三島由紀夫伝の感想を記した本文に基づき、次の問いに答えなさい。
1. 本文の筆者から見て、三島は何歳年下とされていますか。
2. 『花ざかりの森』の出版にあたり、最大の壁とされたものは何ですか。
3. 『仮面の告白』の執筆に際し、三島が目をつけた二つのものは何ですか。
═════ 本文 ═════
「ペルソナ 三島由紀夫伝」 感想

11月2日(金)曇り
23℃、55%、NOセット
16℃(朝外気)、21℃(朝室温);17℃(外気)(10.00)


「ペルソナ 三島由紀夫伝」をやっと読み終わる。
三島(本名:平岡公威)は、私の一つ年下である。したがって同じ時代を生きてきた。その点では共感するものがある。しかし、三島の作品は好きでない。それで彼のものは殆ど読んでいない。読んだのは、自伝的小説「仮面の告白」ぐらいである。

「ペルソナ 三島由紀夫伝」は大著である。この内容を短文で纏めるのは至難である。幸い末尾に、対話形式での著者の感想めいたものがあるので、その抜粋で“纏め“に替えさせて貰うことにする。

―――――――――――――――――――――――――――――
猪瀬:(略)19歳で『花ざかりの森』を処女出版するにあたっては何度も何度も挫折する。挫折するうちに、最大の壁が用紙の配給にあることがわかってくる。そこで父親のコネを使って、かって祖父が樺太に誘致した王子製紙にわたりをつけて用紙を確保し、ようやく出版の話をまとめるわけです。(略)

―――涙ぐましい努力といえば、戦後のデビューを飾る『仮面の告白』執筆の際の奮闘ぶりも、ずいぶん新鮮でした。「才能」の裏側でこんなに呆れるほどの努力があったのかと驚きます。
猪瀬:三島は才能のある人ではあるけれど、それ以上に偉大な生活者だったと思います。昭和23年9月に大蔵省を辞めて。さアこれから筆一本で立たねばならない。両親兄弟を養わねばならない。あとに引けない崖っぷちにたったわけです。23歳の青年は必死でかんがえていた。いったい何を書けば成功するか、どう書けばベストセラーになるかーーー、そうして、目をつけたのが「性」と「告白」でした。
「性」は戦争中ずーっと抑圧されてきたものですから、日本人は飢えている。ただし、ただのエログロの陳腐なものではしょうがないもで、ゲイの世界という新しい領域を見つけ出す。もう一つ「告白」は、太宰治の告白ものがベストセラーになっているという事実を横目に睨んだものです。この二つを大枠にして、初恋のほのぼの路線も加味する。こうすれば間違いなく当るだろうと踏んだわけです。(略)
―――満を持して打った勝負に三島は辛うじて勝つ。そして『金閣寺』までは順調に進む。ところが『鏡子の家』でとんだ肩すかしを食うわけですね。これが躓きの第一歩といっていいのでしょうか?
═════ 提示項目 ═════
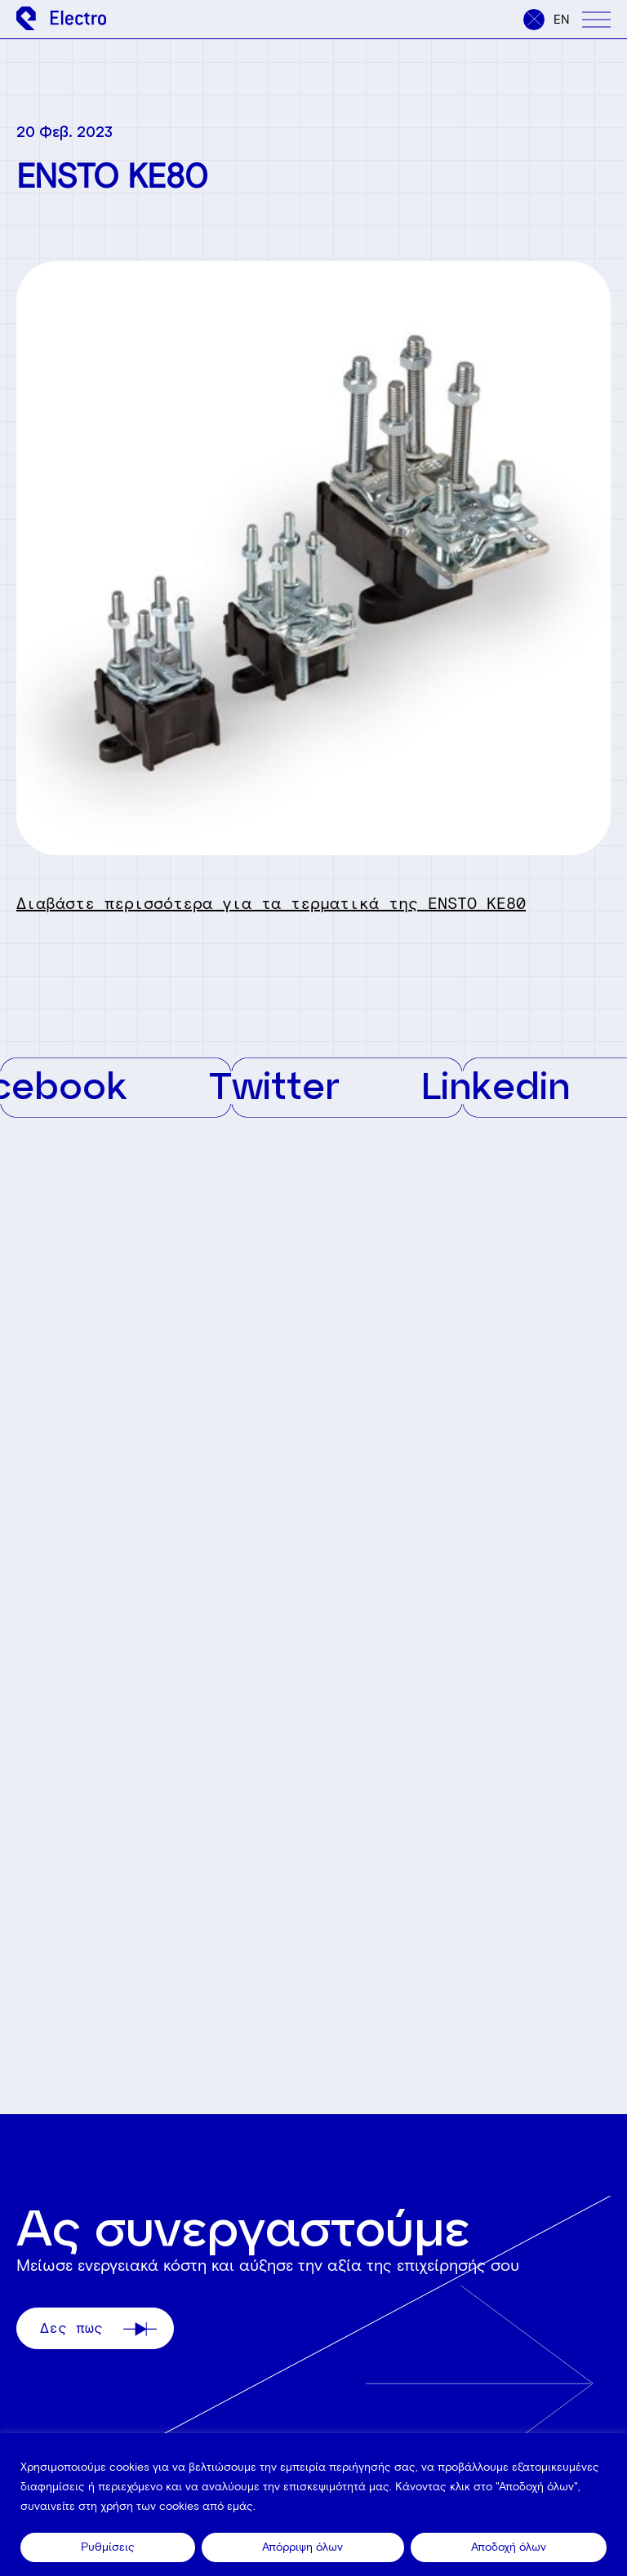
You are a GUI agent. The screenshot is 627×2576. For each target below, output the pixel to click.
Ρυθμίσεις (108, 2547)
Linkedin (506, 1084)
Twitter (285, 1084)
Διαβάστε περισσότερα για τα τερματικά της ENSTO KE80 (271, 903)
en (562, 19)
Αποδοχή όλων (508, 2547)
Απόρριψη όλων (302, 2547)
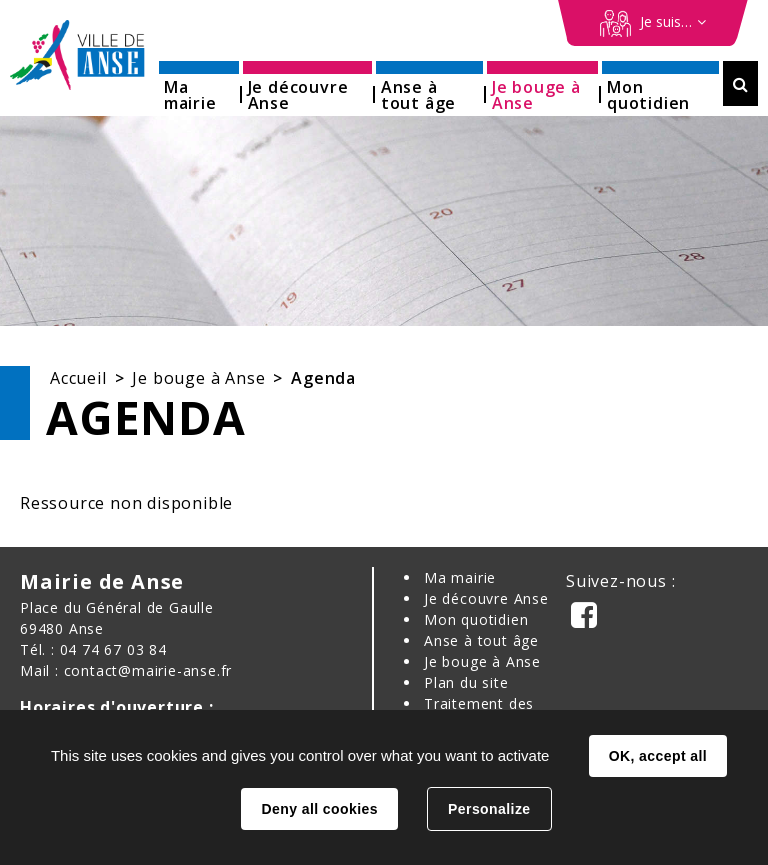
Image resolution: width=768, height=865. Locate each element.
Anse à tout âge (481, 640)
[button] (199, 88)
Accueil (78, 378)
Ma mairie (460, 577)
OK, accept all (658, 756)
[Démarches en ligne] (653, 23)
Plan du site (466, 682)
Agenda (323, 378)
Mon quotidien (476, 619)
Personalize (489, 809)
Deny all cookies (319, 809)
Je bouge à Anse (198, 378)
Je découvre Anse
═════
解答 -
1. 一つ年下です。
2. 用紙の配給です。
3. 「性」と「告白」です。